Apodotiko: Enabling Efficient Serverless Federated Learning in Heterogeneous Environments
- URL: http://arxiv.org/abs/2404.14033v1
- Date: Mon, 22 Apr 2024 09:50:11 GMT
- Title: Apodotiko: Enabling Efficient Serverless Federated Learning in Heterogeneous Environments
- Authors: Mohak Chadha, Alexander Jensen, Jianfeng Gu, Osama Abboud, Michael Gerndt,
- Abstract summary: Federated Learning (FL) is an emerging machine learning paradigm that enables the collaborative training of a shared global model across distributed clients.
We present Apodotiko, a novel asynchronous training strategy designed for serverless FL.
Our strategy incorporates a scoring mechanism that evaluates each client's hardware capacity and dataset size to intelligently prioritize and select clients for each training round.
- Score: 40.06788591656159
- License: http://arxiv.org/licenses/nonexclusive-distrib/1.0/
- Abstract: Federated Learning (FL) is an emerging machine learning paradigm that enables the collaborative training of a shared global model across distributed clients while keeping the data decentralized.
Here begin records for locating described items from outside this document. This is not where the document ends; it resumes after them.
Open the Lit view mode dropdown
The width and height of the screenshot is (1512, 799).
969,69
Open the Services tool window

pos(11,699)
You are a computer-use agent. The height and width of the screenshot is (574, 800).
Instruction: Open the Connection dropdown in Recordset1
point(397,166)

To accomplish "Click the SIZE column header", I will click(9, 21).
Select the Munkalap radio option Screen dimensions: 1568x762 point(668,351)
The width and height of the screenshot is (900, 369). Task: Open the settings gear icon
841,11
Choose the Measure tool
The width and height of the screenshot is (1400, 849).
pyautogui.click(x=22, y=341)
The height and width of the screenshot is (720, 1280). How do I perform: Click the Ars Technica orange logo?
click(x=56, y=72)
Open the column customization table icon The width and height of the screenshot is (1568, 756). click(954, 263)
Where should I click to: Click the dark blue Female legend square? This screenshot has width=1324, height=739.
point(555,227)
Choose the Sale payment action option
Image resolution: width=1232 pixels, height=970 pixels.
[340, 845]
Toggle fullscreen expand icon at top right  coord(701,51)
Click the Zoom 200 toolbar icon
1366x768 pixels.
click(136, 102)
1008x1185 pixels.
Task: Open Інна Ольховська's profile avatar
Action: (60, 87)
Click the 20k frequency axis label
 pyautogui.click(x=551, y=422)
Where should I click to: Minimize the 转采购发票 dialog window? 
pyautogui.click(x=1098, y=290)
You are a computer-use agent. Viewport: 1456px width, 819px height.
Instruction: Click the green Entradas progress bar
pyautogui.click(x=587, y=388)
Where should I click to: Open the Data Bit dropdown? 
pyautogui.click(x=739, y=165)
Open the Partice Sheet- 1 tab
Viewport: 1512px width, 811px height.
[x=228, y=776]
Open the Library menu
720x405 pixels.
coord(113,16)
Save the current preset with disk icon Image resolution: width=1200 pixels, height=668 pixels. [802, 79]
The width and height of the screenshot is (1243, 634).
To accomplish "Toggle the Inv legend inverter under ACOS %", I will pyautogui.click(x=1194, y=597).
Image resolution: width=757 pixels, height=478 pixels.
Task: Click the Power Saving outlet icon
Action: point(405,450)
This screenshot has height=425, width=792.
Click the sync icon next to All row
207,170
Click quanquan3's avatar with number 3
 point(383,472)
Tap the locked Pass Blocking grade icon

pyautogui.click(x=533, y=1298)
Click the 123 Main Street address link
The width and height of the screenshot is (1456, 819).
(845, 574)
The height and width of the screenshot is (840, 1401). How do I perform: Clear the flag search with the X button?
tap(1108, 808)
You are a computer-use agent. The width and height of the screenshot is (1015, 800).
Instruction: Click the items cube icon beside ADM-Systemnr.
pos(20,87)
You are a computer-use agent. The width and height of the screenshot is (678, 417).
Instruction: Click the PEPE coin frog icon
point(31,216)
Recent works on designing systems for efficient FL have shown that utilizing serverless computing technologies, particularly Function-as-a-Service (FaaS) for FL, can enhance resource efficiency, reduce training costs, and alleviate the complex infrastructure management burden on data holders. However, current serverless FL systems still suffer from the presence of stragglers, i.e., slow clients that impede the collaborative training process. While strategies aimed at mitigating stragglers in these systems have been proposed, they overlook the diverse hardware resource configurations among FL clients. To this end, we present Apodotiko, a novel asynchronous training strategy designed for serverless FL. Our strategy incorporates a scoring mechanism that evaluates each client's hardware capacity and dataset size to intelligently prioritize and select clients for each training round, thereby minimizing the effects of stragglers on system performance. We comprehensively evaluate Apodotiko across diverse datasets, considering a mix of CPU and GPU clients, and compare its performance against five other FL training strategies. Results from our experiments demonstrate that Apodotiko outperforms other FL training strategies, achieving an average speedup of 2.75x and a maximum speedup of 7.03x. Furthermore, our strategy significantly reduces cold starts by a factor of four on average, demonstrating suitability in serverless environments.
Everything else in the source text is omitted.